● WORK INSTRUCTION:
Nothing in the records should differ when they are repeated. Restate them word for word.

(Stored records)
• • • •

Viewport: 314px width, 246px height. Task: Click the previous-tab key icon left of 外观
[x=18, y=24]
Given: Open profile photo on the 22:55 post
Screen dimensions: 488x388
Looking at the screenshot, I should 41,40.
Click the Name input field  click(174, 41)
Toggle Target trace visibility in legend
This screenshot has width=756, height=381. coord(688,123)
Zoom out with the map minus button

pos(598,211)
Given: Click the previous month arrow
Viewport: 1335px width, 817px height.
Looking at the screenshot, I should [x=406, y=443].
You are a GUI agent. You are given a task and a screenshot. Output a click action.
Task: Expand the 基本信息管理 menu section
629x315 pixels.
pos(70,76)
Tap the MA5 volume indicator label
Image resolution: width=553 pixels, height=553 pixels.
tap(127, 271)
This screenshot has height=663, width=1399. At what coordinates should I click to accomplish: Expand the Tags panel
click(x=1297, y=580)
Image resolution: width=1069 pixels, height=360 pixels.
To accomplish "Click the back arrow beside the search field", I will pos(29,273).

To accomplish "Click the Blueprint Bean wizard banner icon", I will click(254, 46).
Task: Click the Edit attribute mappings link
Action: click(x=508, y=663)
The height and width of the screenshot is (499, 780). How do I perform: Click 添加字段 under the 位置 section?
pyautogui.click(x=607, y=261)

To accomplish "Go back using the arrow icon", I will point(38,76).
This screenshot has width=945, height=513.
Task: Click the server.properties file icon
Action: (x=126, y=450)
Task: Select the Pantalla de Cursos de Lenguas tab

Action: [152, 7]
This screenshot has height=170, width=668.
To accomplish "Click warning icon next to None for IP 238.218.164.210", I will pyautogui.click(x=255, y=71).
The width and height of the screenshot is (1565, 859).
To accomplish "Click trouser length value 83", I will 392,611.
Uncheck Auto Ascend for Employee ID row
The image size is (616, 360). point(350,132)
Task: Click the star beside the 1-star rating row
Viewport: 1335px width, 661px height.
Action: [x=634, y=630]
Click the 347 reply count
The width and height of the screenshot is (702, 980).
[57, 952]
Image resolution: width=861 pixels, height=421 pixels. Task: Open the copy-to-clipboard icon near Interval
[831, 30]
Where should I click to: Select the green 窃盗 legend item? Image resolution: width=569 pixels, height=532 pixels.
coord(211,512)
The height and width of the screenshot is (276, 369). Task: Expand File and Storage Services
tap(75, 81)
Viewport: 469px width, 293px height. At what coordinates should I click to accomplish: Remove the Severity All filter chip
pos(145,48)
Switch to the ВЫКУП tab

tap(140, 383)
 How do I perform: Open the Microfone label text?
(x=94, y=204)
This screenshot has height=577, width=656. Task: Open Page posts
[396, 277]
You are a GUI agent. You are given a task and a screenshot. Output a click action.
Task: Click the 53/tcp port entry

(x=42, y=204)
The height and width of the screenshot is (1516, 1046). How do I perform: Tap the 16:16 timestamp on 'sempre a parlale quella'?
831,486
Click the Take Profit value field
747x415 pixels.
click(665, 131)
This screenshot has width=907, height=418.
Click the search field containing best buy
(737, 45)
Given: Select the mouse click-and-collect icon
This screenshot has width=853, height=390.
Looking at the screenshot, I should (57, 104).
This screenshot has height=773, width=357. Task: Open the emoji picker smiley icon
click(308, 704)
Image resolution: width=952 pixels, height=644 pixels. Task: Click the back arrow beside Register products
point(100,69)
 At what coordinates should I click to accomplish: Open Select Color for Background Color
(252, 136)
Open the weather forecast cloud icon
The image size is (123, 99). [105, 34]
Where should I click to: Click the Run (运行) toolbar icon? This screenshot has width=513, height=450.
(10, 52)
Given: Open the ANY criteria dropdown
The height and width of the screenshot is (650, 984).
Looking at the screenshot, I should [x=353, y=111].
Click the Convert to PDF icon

• • • •

● TASK ANSWER:
Viewport: 314px width, 246px height. Task: Click the previous-tab key icon left of 外观
[x=18, y=24]
Given: Open profile photo on the 22:55 post
Screen dimensions: 488x388
Looking at the screenshot, I should 41,40.
Click the Name input field  click(174, 41)
Toggle Target trace visibility in legend
This screenshot has width=756, height=381. coord(688,123)
Zoom out with the map minus button

pos(598,211)
Given: Click the previous month arrow
Viewport: 1335px width, 817px height.
Looking at the screenshot, I should [x=406, y=443].
You are a GUI agent. You are given a task and a screenshot. Output a click action.
Task: Expand the 基本信息管理 menu section
629x315 pixels.
pos(70,76)
Tap the MA5 volume indicator label
Image resolution: width=553 pixels, height=553 pixels.
tap(127, 271)
This screenshot has height=663, width=1399. At what coordinates should I click to accomplish: Expand the Tags panel
click(x=1297, y=580)
Image resolution: width=1069 pixels, height=360 pixels.
To accomplish "Click the back arrow beside the search field", I will pos(29,273).

To accomplish "Click the Blueprint Bean wizard banner icon", I will click(254, 46).
Task: Click the Edit attribute mappings link
Action: click(x=508, y=663)
The height and width of the screenshot is (499, 780). How do I perform: Click 添加字段 under the 位置 section?
pyautogui.click(x=607, y=261)

To accomplish "Go back using the arrow icon", I will point(38,76).
This screenshot has width=945, height=513.
Task: Click the server.properties file icon
Action: (x=126, y=450)
Task: Select the Pantalla de Cursos de Lenguas tab

Action: [152, 7]
This screenshot has height=170, width=668.
To accomplish "Click warning icon next to None for IP 238.218.164.210", I will pyautogui.click(x=255, y=71).
The width and height of the screenshot is (1565, 859).
To accomplish "Click trouser length value 83", I will 392,611.
Uncheck Auto Ascend for Employee ID row
The image size is (616, 360). point(350,132)
Task: Click the star beside the 1-star rating row
Viewport: 1335px width, 661px height.
Action: [x=634, y=630]
Click the 347 reply count
The width and height of the screenshot is (702, 980).
[57, 952]
Image resolution: width=861 pixels, height=421 pixels. Task: Open the copy-to-clipboard icon near Interval
[831, 30]
Where should I click to: Select the green 窃盗 legend item? Image resolution: width=569 pixels, height=532 pixels.
coord(211,512)
The height and width of the screenshot is (276, 369). Task: Expand File and Storage Services
tap(75, 81)
Viewport: 469px width, 293px height. At what coordinates should I click to accomplish: Remove the Severity All filter chip
pos(145,48)
Switch to the ВЫКУП tab

tap(140, 383)
 How do I perform: Open the Microfone label text?
(x=94, y=204)
This screenshot has height=577, width=656. Task: Open Page posts
[396, 277]
You are a GUI agent. You are given a task and a screenshot. Output a click action.
Task: Click the 53/tcp port entry

(x=42, y=204)
The height and width of the screenshot is (1516, 1046). How do I perform: Tap the 16:16 timestamp on 'sempre a parlale quella'?
831,486
Click the Take Profit value field
747x415 pixels.
click(665, 131)
This screenshot has width=907, height=418.
Click the search field containing best buy
(737, 45)
Given: Select the mouse click-and-collect icon
This screenshot has width=853, height=390.
Looking at the screenshot, I should (57, 104).
This screenshot has height=773, width=357. Task: Open the emoji picker smiley icon
click(308, 704)
Image resolution: width=952 pixels, height=644 pixels. Task: Click the back arrow beside Register products
point(100,69)
 At what coordinates should I click to accomplish: Open Select Color for Background Color
(252, 136)
Open the weather forecast cloud icon
The image size is (123, 99). [105, 34]
Where should I click to: Click the Run (运行) toolbar icon? This screenshot has width=513, height=450.
(10, 52)
Given: Open the ANY criteria dropdown
The height and width of the screenshot is (650, 984).
Looking at the screenshot, I should [x=353, y=111].
Click the Convert to PDF icon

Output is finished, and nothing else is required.